Selected text:
##############################
Search code examples
c#htmlms-wordopenxmlole

Embedding Objects with OpenXML in HTML chunks


I'm trying to accomplish something very specific that I don't even know if its possible.

The situation is:

  • I have an html content that, apart from formatted text, shows links to different files (pdf, docx, etc..) inside my own server.

  • I'd like to export this html content to a docx file using OpenXML, but instead of links to the server, these files have to be downloaded and embedded into the file as objects.

I've currently achieved:

  • Embedding external files as OLE objects, using OpenXML's EmbeddedObjectPart and then referencing it from a paragraph of the document.

  • Inserting html content in the document, using "altchunks".

I've tried to:

  • Reference embedded object binary (inside package) from html link.
  • Use html tags like "embed"

None of these ways has worked out for me. I don't know if is the correct approach nor I'm doing it correctly. What I'dont want to do is, embed these files after or before the html content because they are part of it.

Thanks in advance.


Solution

  • Finally I've reached a solution that fits my purposes. I'll share it with you:

    • The html code to insert is not very complex: it comes from a SharePoint's full-html-enabled rich text field, but the user is only using Sharepoint's OOTB editor for the field, so no css, etc.

    • As consequence, I've decided, instead of inserting the html content as an AlternativeFormatImportPart (altChunk), to parse it before and insert it as pure OpenXml.

    • To perform the conversion, I'm using the html2openxml library as a base. I've extended it overloading the .Parse(...) method as follows:

      1. If an "a href=..." tag is found , we analyze href value to decide if it's a link to our internal server or not.
      2. If href points to our server, we replace the "a href" tag with an special serialized class that contains file's url and icon's image url.
      3. We let the original .Parse method perform the conversion.
      4. We analyze the IList returned by original's .Parse function to find OpenXml's Text Elements whose content is our special serialized class containing links.
      5. We replace each OpenXml's Run Element containing these Text elements by a Run element that references the embedded object with the binary content of each file and a shape containing the icon's image.

    I'm sharing here also a code stub so you can know how I've extended the functionality, if someone is interested on the full solution, please let me know.

            /// <summary>
        /// Replaces anchor hrefs to documents on server with embedded OLE objects 
        /// Start the parse processing
        /// </summary>
        /// <param name="html"></param>
        /// <param name="embeddServerLinksAsObjects"></param>
        /// <returns></returns>
        public IList<OpenXmlCompositeElement> Parse(string html, bool embeddServerLinksAsObjects)
        {
            try
            {
                if (embeddServerLinksAsObjects)
                {
                    html = ReplaceAnchorLinksByOXMLLinks(html, this.serverRoot);                 
                }
    
                IList<OpenXmlCompositeElement> oceList = base.Parse(html);
    
                if (embeddServerLinksAsObjects)
                {
                    oceList = ReplaceOXMLLinksByOLEObjects(oceList, this.mainDocumentPart, this.serverRoot);
                }
    
                return oceList;
    
            }
            catch (Exception ex)
            {
    
            }
    
            return null;
        }
##############################
Collection entries
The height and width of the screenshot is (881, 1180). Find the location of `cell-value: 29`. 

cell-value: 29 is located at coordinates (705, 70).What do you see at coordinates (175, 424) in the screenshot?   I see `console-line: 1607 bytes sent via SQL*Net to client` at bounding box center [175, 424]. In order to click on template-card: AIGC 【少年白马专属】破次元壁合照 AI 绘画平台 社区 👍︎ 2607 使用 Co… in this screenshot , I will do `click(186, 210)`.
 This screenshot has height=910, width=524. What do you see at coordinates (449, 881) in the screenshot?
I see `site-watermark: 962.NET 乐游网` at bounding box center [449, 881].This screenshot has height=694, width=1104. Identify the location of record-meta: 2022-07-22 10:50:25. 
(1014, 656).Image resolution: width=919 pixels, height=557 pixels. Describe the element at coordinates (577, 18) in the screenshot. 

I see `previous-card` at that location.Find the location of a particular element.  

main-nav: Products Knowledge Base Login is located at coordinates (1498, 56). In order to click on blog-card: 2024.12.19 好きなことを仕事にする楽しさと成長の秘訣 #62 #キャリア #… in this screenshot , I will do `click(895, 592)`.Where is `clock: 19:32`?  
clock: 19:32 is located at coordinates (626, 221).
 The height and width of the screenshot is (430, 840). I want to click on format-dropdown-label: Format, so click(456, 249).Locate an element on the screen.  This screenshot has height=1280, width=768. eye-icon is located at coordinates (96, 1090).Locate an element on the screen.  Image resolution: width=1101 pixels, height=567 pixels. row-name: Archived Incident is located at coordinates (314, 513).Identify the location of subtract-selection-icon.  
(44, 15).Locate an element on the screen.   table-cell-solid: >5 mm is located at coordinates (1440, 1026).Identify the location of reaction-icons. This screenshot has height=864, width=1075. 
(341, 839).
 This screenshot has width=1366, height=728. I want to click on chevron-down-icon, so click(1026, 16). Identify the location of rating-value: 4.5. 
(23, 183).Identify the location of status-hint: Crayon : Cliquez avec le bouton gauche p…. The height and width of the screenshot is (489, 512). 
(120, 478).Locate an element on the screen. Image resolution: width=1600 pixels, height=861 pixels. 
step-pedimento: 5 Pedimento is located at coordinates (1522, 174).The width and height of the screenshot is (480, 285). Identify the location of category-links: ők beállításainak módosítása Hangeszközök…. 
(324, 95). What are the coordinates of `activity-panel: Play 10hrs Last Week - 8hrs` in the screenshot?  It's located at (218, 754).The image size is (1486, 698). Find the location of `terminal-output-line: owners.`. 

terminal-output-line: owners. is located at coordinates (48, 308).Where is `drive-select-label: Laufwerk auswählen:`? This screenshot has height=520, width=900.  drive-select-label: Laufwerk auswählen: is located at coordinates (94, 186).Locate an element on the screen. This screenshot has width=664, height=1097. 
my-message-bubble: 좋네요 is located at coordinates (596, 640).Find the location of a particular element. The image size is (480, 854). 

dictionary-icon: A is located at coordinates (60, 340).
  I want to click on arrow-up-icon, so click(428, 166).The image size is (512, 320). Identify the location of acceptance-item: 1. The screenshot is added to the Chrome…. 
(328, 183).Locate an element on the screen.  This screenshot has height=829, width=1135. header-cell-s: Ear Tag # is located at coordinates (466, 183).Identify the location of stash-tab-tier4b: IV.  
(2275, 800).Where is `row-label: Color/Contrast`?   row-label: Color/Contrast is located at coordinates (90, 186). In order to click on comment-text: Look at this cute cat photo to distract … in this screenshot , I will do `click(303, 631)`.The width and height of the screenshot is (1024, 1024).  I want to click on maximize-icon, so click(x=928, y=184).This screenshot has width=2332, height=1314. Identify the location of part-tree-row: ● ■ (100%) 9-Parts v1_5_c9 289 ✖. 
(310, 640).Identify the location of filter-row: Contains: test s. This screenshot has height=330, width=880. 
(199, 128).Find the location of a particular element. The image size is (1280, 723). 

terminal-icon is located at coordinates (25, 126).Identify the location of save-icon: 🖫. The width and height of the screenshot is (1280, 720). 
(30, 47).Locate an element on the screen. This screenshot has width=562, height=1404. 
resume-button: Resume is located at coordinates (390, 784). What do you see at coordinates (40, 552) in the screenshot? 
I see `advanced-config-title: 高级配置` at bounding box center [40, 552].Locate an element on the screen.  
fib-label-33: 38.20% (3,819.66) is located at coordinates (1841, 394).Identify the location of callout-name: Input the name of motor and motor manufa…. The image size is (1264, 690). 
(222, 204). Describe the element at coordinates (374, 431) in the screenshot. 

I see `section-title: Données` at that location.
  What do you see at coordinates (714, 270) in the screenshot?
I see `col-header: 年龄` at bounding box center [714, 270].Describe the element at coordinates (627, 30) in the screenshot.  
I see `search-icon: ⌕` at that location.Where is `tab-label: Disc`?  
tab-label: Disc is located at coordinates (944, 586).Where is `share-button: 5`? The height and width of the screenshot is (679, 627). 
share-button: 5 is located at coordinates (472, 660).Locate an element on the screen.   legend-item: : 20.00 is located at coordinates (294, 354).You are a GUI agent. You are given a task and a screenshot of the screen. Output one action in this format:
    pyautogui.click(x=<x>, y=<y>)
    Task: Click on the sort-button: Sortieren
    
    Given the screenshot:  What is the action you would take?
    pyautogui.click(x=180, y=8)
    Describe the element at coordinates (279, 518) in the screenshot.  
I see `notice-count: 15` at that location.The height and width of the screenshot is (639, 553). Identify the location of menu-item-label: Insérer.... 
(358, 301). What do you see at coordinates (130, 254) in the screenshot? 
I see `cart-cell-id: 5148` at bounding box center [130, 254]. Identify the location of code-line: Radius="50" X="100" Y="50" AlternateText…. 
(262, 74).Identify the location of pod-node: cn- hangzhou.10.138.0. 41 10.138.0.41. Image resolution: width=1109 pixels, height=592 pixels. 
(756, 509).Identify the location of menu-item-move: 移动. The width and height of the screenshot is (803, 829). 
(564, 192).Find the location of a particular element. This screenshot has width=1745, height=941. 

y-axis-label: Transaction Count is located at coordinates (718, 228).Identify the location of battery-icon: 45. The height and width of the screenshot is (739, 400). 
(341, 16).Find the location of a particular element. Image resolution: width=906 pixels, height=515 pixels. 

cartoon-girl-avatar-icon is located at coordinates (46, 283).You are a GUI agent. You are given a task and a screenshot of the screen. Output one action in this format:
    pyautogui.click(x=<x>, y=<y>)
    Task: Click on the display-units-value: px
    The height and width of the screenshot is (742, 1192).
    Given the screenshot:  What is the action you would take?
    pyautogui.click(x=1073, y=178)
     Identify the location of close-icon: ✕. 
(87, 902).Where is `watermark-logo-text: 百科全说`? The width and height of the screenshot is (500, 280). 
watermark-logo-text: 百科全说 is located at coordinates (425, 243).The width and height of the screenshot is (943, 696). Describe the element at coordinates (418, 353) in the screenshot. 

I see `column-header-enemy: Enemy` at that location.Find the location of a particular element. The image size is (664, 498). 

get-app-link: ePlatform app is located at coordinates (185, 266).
##############################
Job item:
Write out a passage of the OpenXML embedding post verbatim. Begin at the words "None of these" and stop after "part of it.".

Result for this task:
None of these ways has worked out for me. I don't know if is the correct approach nor I'm doing it correctly. What I'dont want to do is, embed these files after or before the html content because they are part of it.